Even though there won't be a pitch clock, Morosi reports that owners will consider the following rule changes (and possibly others) when they meet next week in Arizona:
-- A rule mandating that hitters keep one foot in the batter’s box between pitches, with exceptions that include foul balls, wild pitches, and timeouts being granted. "The one-foot-in-the-box rule is somewhat in effect in the minor leagues, anyway," said Mike Mordecai, a 12-year big leaguer who managed the Mesa Solar Sox. "I only had one or two players say anything to me concerning that rule." "I did like the batter keeping at least one foot in the box," said Waldrop, the Reds prospect. "However, I saw two guys get called out on strikes for stepping out of the box with two strikes. I don’t ever think the bat should be taken out of someone’s hands. I don’t think the fans would want to see that [either]." -- A rule stipulating that runners must slide directly into second base on double plays, as opposed to deviating from their paths with a takeout slide. "Sliding into second will cut down on injuries, both for the fielder and the runner," Mordecai said. "Quite frankly, there aren’t a lot of guys that really know how to bust up double plays. They slide early and never quite get to the fielder."
I like both those ideas. The first will definitely help speed up games even without a clock.

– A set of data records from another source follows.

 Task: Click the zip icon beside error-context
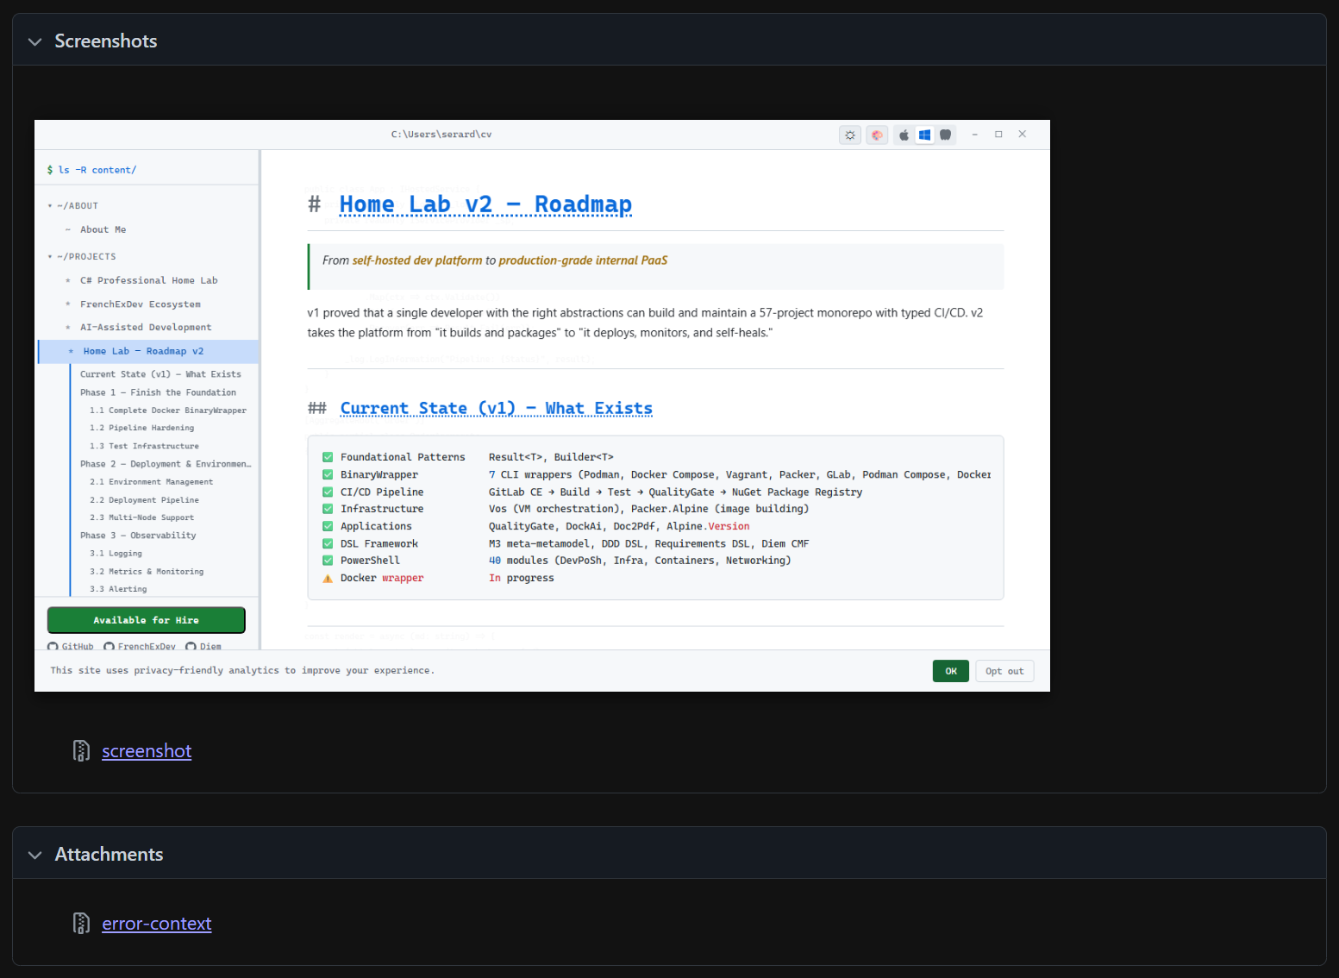point(81,923)
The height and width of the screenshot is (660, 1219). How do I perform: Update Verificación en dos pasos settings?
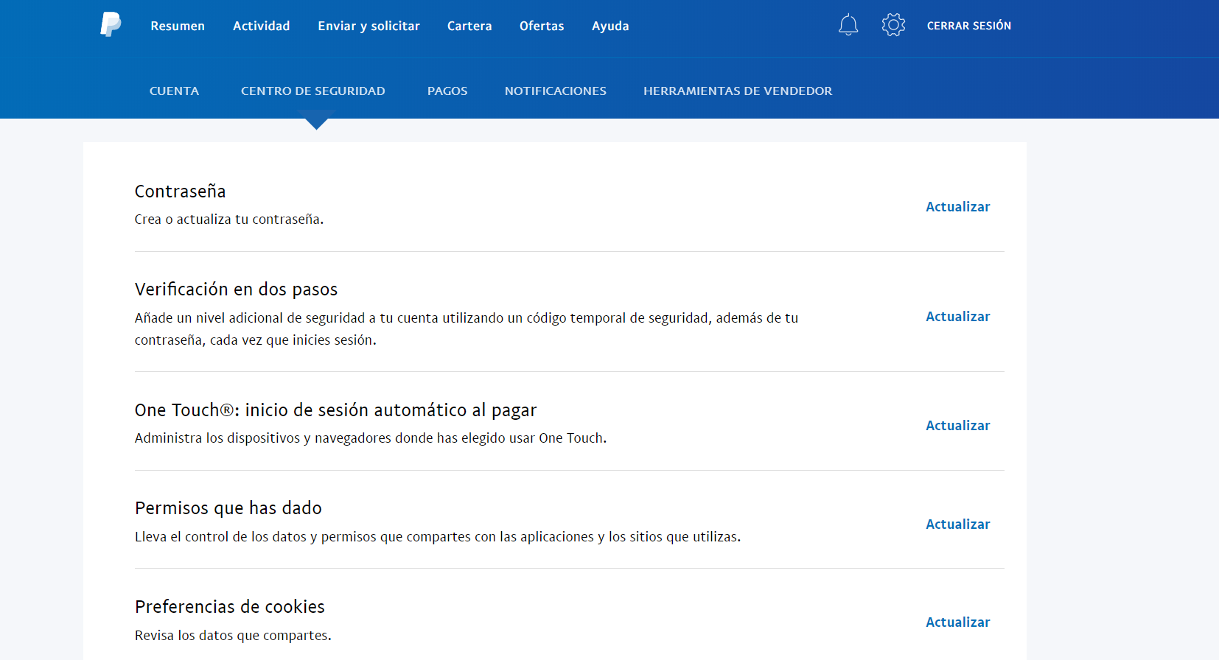pos(957,317)
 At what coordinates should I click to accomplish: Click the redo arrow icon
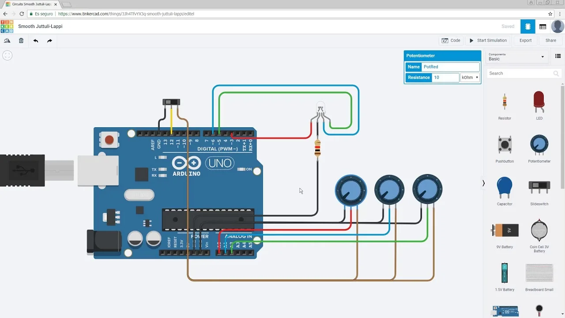point(49,41)
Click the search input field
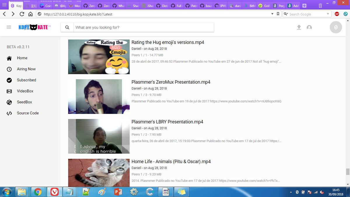 click(x=140, y=27)
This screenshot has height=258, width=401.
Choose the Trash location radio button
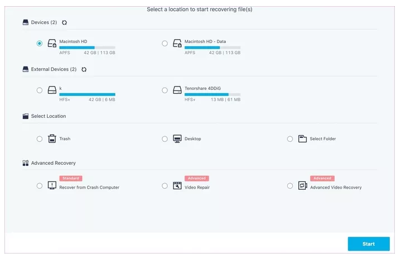(x=39, y=138)
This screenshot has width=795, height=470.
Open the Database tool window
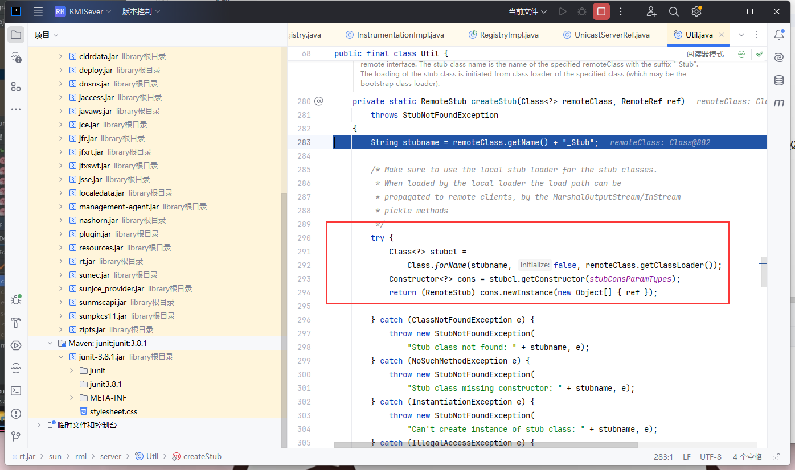coord(778,80)
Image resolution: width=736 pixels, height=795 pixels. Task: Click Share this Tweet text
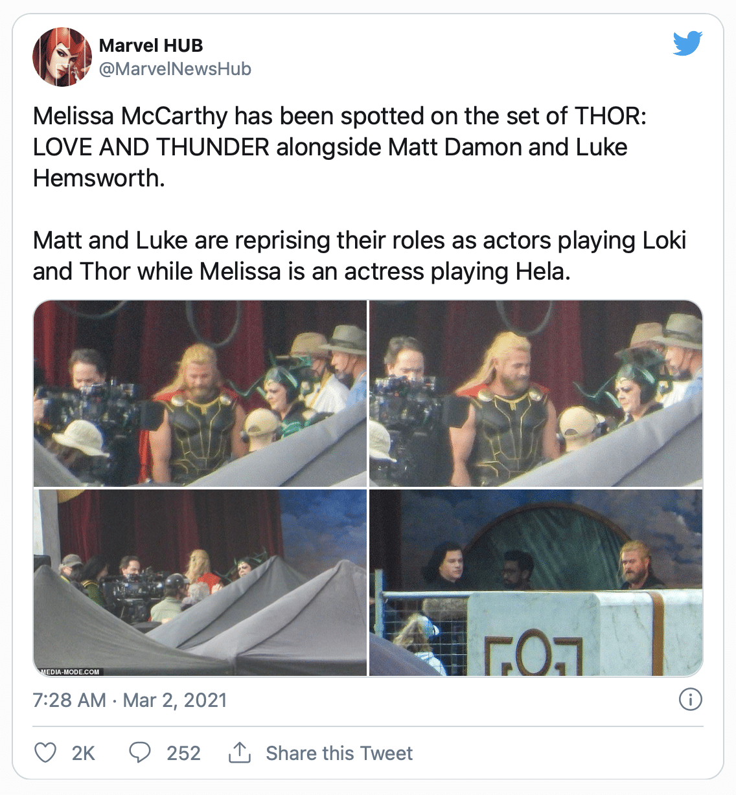tap(339, 753)
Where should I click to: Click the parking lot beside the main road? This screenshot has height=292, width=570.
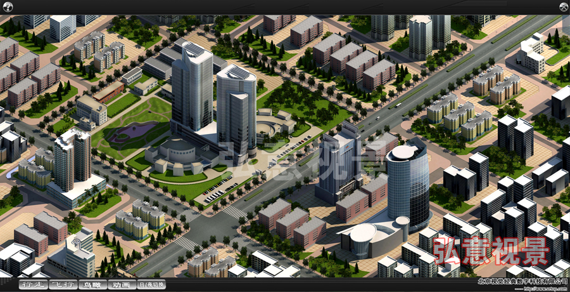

The second would avoid the Matt Holliday-type slides that appear intended to do things other than just break up double plays.
Morosi also says that replay review rules could be modified and that the catcher-collision rule (7.13) will get another look:
For now, the essence of Rule 7.13 remains that (a) runners can’t deviate from their pathway to make contact with the catcher (or another player covering the plate), and (b) catchers must be in possession of the ball in order to block the path of a runner trying to score.
I would imagine any changes in the last two (replay and 7.13) will get real workouts during spring-training games.